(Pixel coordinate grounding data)
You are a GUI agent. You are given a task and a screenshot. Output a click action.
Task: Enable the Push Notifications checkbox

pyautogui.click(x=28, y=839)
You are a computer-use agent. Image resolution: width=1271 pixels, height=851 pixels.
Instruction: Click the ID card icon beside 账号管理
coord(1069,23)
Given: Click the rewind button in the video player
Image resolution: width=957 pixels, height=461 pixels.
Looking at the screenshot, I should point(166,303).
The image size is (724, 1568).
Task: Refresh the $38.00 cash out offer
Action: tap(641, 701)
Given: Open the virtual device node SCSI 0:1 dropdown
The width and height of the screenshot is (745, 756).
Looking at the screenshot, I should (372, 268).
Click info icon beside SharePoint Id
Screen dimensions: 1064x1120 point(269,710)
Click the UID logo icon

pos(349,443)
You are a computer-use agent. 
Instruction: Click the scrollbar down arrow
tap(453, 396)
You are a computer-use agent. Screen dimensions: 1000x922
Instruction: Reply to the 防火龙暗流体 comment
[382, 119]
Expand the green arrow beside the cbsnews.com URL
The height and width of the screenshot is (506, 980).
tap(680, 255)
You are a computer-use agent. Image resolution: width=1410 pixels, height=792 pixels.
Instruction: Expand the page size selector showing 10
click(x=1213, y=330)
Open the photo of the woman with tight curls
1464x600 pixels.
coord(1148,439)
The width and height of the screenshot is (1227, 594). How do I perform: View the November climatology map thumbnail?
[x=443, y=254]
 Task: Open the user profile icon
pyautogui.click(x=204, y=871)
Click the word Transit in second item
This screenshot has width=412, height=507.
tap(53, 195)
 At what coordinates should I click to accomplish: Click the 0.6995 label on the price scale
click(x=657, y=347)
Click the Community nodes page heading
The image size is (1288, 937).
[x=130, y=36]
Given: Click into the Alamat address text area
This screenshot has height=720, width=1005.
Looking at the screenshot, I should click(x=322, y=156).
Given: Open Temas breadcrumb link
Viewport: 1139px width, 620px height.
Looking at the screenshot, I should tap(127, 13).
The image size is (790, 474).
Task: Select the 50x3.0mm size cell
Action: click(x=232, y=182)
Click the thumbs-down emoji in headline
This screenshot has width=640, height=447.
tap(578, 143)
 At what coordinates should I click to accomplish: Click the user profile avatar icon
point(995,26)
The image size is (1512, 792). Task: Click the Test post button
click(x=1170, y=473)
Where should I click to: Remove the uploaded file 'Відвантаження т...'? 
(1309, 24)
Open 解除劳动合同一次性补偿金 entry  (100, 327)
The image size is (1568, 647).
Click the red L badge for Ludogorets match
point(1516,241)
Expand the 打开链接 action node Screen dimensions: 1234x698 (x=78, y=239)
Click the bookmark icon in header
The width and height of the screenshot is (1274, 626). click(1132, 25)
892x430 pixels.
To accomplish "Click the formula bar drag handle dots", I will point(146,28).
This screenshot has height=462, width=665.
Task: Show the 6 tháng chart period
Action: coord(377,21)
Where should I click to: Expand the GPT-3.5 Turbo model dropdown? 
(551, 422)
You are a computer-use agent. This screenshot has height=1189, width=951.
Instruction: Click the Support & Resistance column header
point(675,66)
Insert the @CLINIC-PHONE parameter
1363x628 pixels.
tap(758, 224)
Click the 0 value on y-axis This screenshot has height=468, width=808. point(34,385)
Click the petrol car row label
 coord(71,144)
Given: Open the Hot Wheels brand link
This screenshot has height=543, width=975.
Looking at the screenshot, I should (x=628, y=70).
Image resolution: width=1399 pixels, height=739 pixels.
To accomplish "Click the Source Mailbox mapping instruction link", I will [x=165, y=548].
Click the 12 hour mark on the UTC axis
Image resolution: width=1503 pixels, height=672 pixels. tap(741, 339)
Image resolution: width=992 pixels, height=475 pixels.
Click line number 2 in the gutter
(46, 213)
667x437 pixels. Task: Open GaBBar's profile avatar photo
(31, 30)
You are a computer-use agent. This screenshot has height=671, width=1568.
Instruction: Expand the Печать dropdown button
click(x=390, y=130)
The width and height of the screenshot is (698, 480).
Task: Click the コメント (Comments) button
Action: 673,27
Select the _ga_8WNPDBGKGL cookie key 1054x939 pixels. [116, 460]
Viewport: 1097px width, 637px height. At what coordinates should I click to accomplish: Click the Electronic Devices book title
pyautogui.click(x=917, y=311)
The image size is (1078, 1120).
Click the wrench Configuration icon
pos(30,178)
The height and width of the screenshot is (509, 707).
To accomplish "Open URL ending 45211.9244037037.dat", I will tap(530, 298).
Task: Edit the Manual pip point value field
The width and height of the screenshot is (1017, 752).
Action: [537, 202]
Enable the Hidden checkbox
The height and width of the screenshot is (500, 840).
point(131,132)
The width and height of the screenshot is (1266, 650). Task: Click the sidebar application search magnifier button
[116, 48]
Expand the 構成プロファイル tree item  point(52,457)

• **To do**
Tally the lines of the entries that include the word "computer" and give only the total.

• **Answer to this exercise**
6